The song I’m focusing on here is the album opener and longest track, “An Apparition of Bygone Lament”. As the title suggests, the song’s transfixing opening guitar melody has the air of a lament, heart-broken but enthralling. Without losing the thread of the melody, the song becomes more intense as the harsh, strangled vocal abrasion and a sequence of animated drum progressions join in.

The song continues to build in dramatic power and ferocity, but returns again and again to that heart-aching core of melody, sinking it ever more deeply into the listener’s mind — just as the acrobatic drumwork continues to keep the adrenaline flowing, right up until the slow, dismal agony of the song’s final segment.

Like the other albums in this collection, no one song is representative of everything else you’ll encounter — as you’ll discover soon when you come to the second track on this album.

The Purest of Sins is available now in digital form at Bandcamp, but will be available in CD and tape editions in March. For ordering info, visit the band’s Facebook page (linked below).

https://sacramentovimpurity.bandcamp.com
https://www.facebook.com/SacramentOvImpurity

 

 

 

 

 

 

STRIBORG

To close Part 1 of today’s SHADES OF BLACK, I’d like to recommend the new album by the Australian one-man band Striborg. Like Schattenvald, this is a project we’ve never mentioned before at this site despite the existence of an extensive discography going back to the late ’90s. Actually, “extensive” is an understatement; Metal-Archives lists 15 albums since 2004. The most recent of those is A Procession of Lost Souls, which was released on March 1 by Razed Soul Productions.

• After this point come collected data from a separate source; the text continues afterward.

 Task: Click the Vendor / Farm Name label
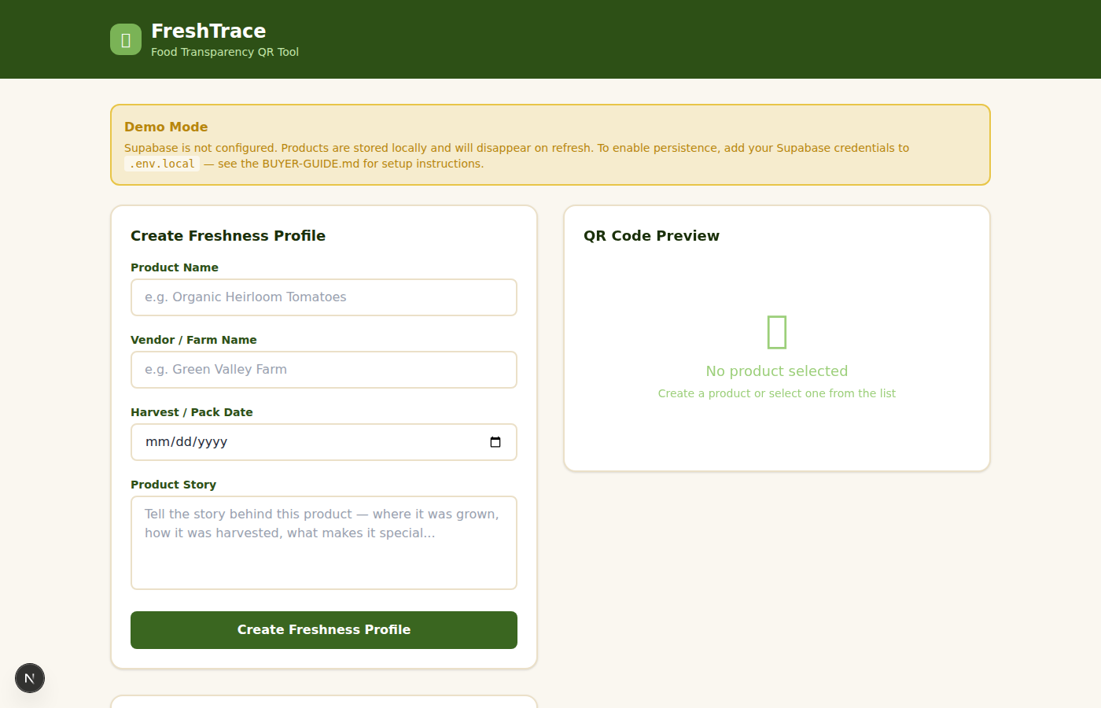(193, 340)
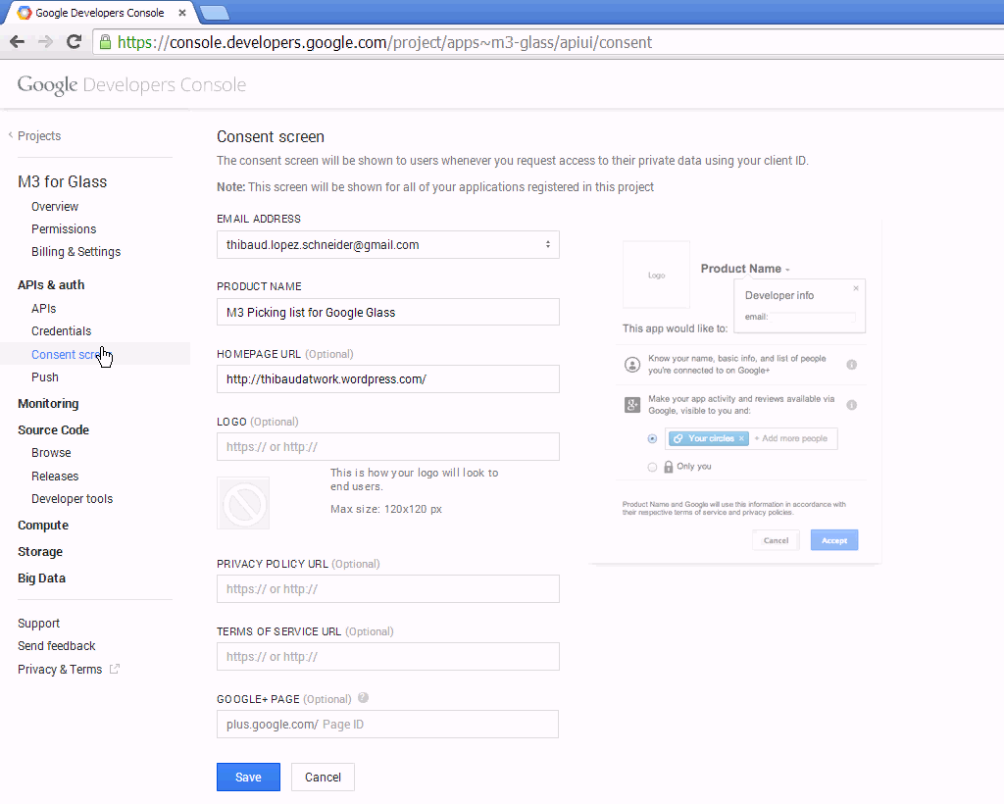Click the browser back arrow
Image resolution: width=1004 pixels, height=804 pixels.
click(x=17, y=42)
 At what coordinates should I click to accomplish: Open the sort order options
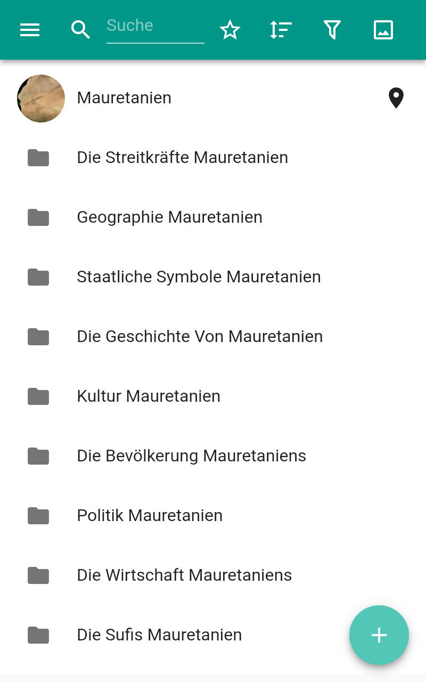[x=281, y=30]
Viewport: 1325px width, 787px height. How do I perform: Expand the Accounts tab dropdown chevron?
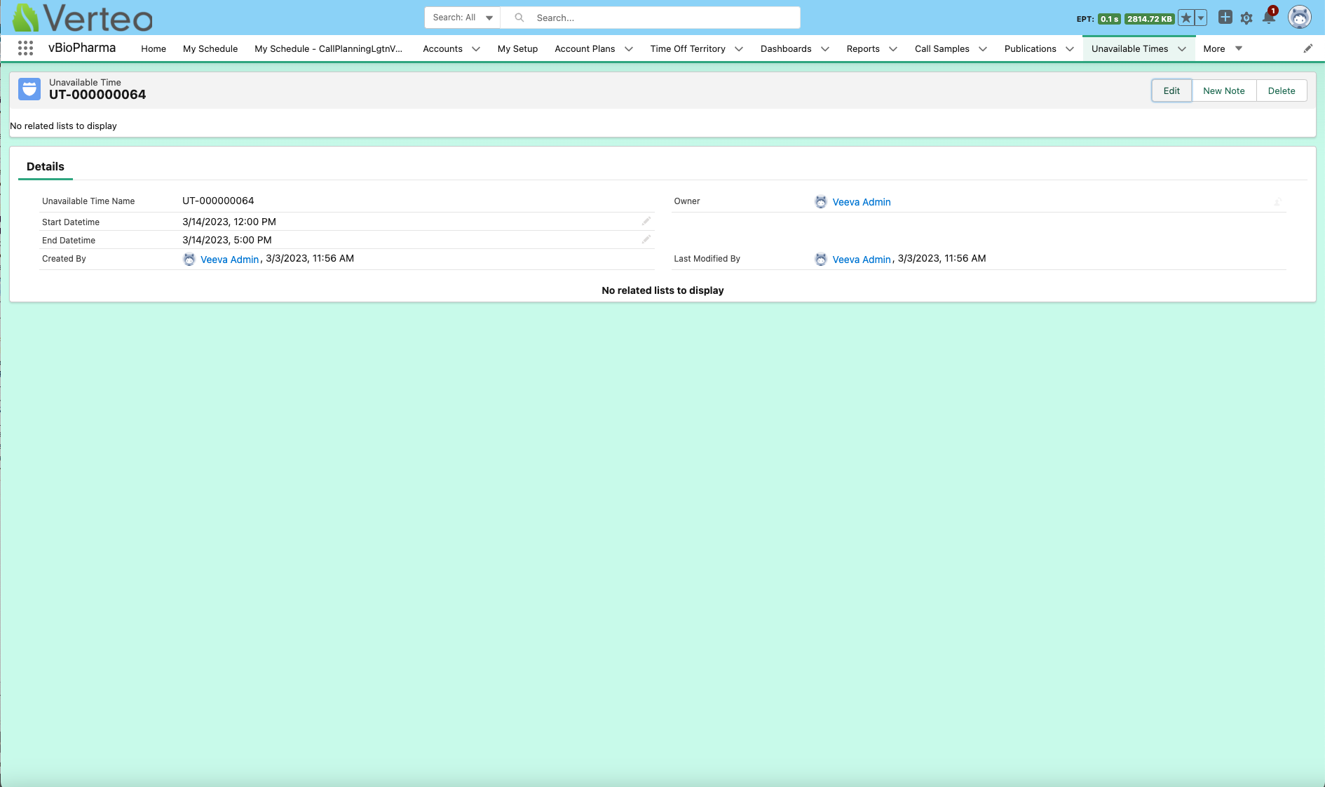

The title track opens the album, and at nearly 11 minutes it’s the longest of the six songs. The deep hum in the song’s undercurrent and the slow flow of the bleak, scratchy melody, which repeats over and over again, casts a long spell. The melody changes, moving through different repeating sequences, augmented by ghostly emanations of ambient sound,  but it’s an unrelentingly bleak journey.

Even when the drums and acid-bath vocals make their first appearance at about the 4:00 mark, interrupting the spell, the atmosphere remains dark as night, just growing more anguished and unsettling. The song’s title is an apt one — in this song, you’re in the company of apparitions who have no way home.

https://striborg.bandcamp.com/album/a-procession-of-lost-souls

  5 Responses to “SHADES OF BLACK (PART 1): CHRONAEXUS, ENDE, SCHATTENVALD, SACRAMENT OV IMPURITY, STRIBORG”

  1. Still working my way through these solid reviews.

    That melody you mentioned in Das Hexenhaus is exactly why I am so drawn to good black metal. As brutal and as cold and as uncompromising as black metal is, at the same time there is an underlying melody that draws you in and with which I find myself humming along. Drives my wife a little nuts, I think. She’ll ask me what it was I was humming to myself, and I’ll say something like “Satanic Slaughter, by Tsjuder”. Lol.

    I also think this is why bands like Saor, Winterfylleth, and Agalloch (R.I.P.) work so well. They take that melodic aspect to a whole other level.

    • I do get a charge out of pure, raw, racing savagery, but songs like Das Hexenhaus are the ones that not only grab me right away, but stick with me — because of the melodies. I do a bit of humming myself. 🙂

  2. THAT STRIBORG ALREADY IN THE RUNNING FOR AOTY

  3. gawd damn, that Ende album fucking slays, so far its one of the front runners for my ROTY.